• REQUIREMENTS:
1 > In the forum thread on paging database records, what three combo boxes does ConfusedOfLife use to let a visitor pick a date?
2 > Carry the forum thread on paging database records forward from its last line, writing what comes next.

• DOCUMENT SEGMENT:
You have 10000000 entrys (really ?) and you wana show them all, and you are concerned about the number of entrys on the last page ?
I frankly don't see why you shouldn't use LIMIT. If you use "select count(*) as totrecords from table", you know the number of entrys, so it would be peanuts to compute the number of entrys on the last page.
Selecting the complete table of 10000000 records just to get the count is crazy. Storing all that in an array ?? Why?? You don't really think someone will ever browse through that huge set ? And yes, the query will be extremely slow and generate massive networktraffic and goes straight against basic databasedriven applications logic.

It's better to run 100 querys that get 10 records (i'm just assuming someone is as crazy to look through 100 pages), then to run 1 query to get 1000000 records.

Besides, i can't believe it wouldn't be smarter to archive news-entrys older then X months (for instance one table for each year) and then just search on the tables you need. Noone will run through the complete collection, so if they search for a speciffic entry, it would be better to have them indexed (trhematically, or with keywords, or store each entry under a catagory or whatever) or run a full text search on them.

Anyway, i suppose your a smart guy who knows what he's doing, but i'd recommend condcidering using count(*) to get the number of entrys, and LIMIT for the recordset paging.

ConfusedOfLife
07-25-2003, 12:59 AM
i suppose your a smart guy who knows what he's doing


Thank you! But I'm sorry that I have to disappointe you, don't really count on that!! :D

Ok, Ok, by saying 1000000 records I really didn't mean that, I just meant the worst condition, and now I see what you mean. Lemme clear somethings up, first of all I have all those other way of searching: date search, key word search and the latest news display. This one is only for the archive part that I wana show everything, and of course I don't think that anybody ever wants to see all of that, but then I have to have that option in my app. You're right, I was just curious to see how it looks like from a more experienced's view (I know you don't like the term professional!), and I'll change it, thanks :thumbsup:

Also about the dates part, the part that gives the opportunity to the client to choose his special date, I'm using 3 combo boxes, Year, Month and Date, and these comboxes do not simply show days from 1 till 31 or month from 1 till 12, but rather I get all the dates from the db, and then by some nested PHP loops I get the total years, available, month for each year, and available days for each Year-Month, it means I'm using JS to have my 3 dynamic combo boxes, in other words, if you see a date in my 3 select boxes, it means that it definitely exist. What's your idea about this one? Is it worth it to make that effect or it's better that I do it in a more conventional way?!

raf
07-25-2003, 09:38 AM
A very good function, but wrongly implemented.

• MATERIAL:
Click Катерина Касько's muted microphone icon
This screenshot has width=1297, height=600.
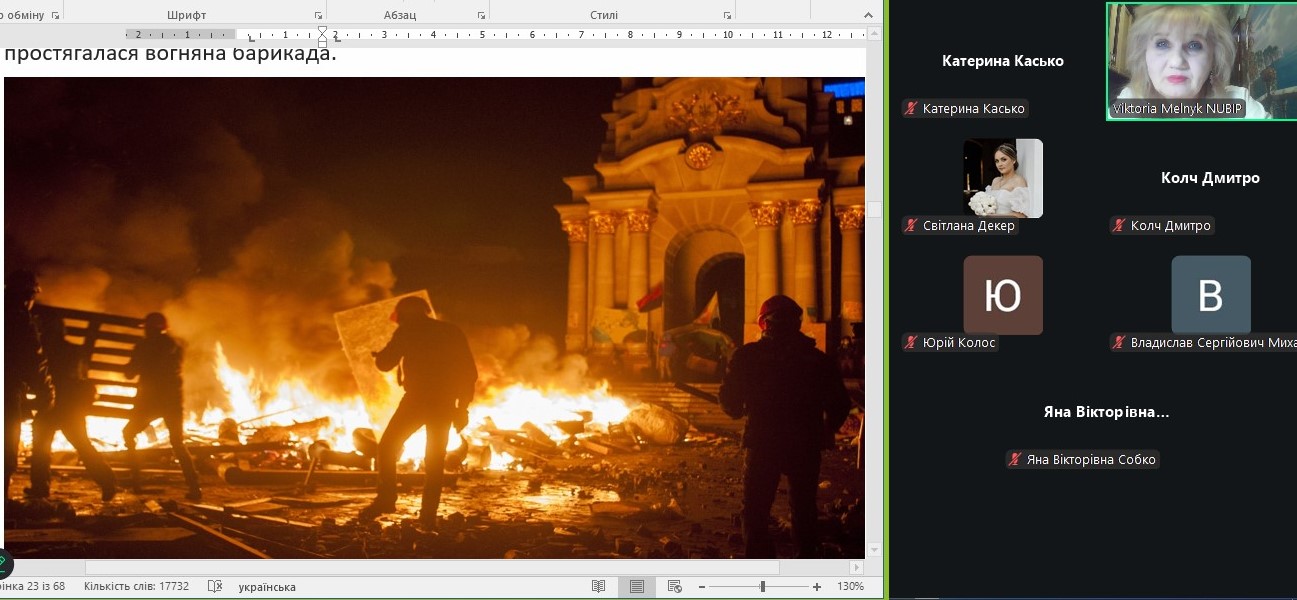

• THE RESULTS:
1 > Year, Month and Date.

2 >
Very good, cause in a databasedriven webapp, you should never get the message "sorry, no xxxxx found for the values you selected" --> the values shouldn't be one of the selected values then.
Wrongly implemented, cause this way is not universal (11 % or so doesn't have javascript enabled) + don't do clientside what you can do serverside + your selecting and transporting way to much data (like 3 variabels from all records ...) + processing will be noticably slower on a large table

You need to do this in your sql statement. Like
SELECT distinct day, month, year FROM table GROUP BY day, month, year ORDER BY year desc, month desc, day, desc

Now, this will still be problematic, cause this could turn up a lott of records + it's probably more userfriedly to first display a year box (dynamically build with a 'select distinct year') and then display a month box (with "select dinstinct month from table where year='". $_POST['year'] ) and then the day box (same statement buth with an additional condition). So no clientsided javascript on a big array, but 3 seperated server sided querys.

Performance will be just as good --> maybe a slightly bigger delay between the year - month - day dropdown, but the initial page (year) will load way faster.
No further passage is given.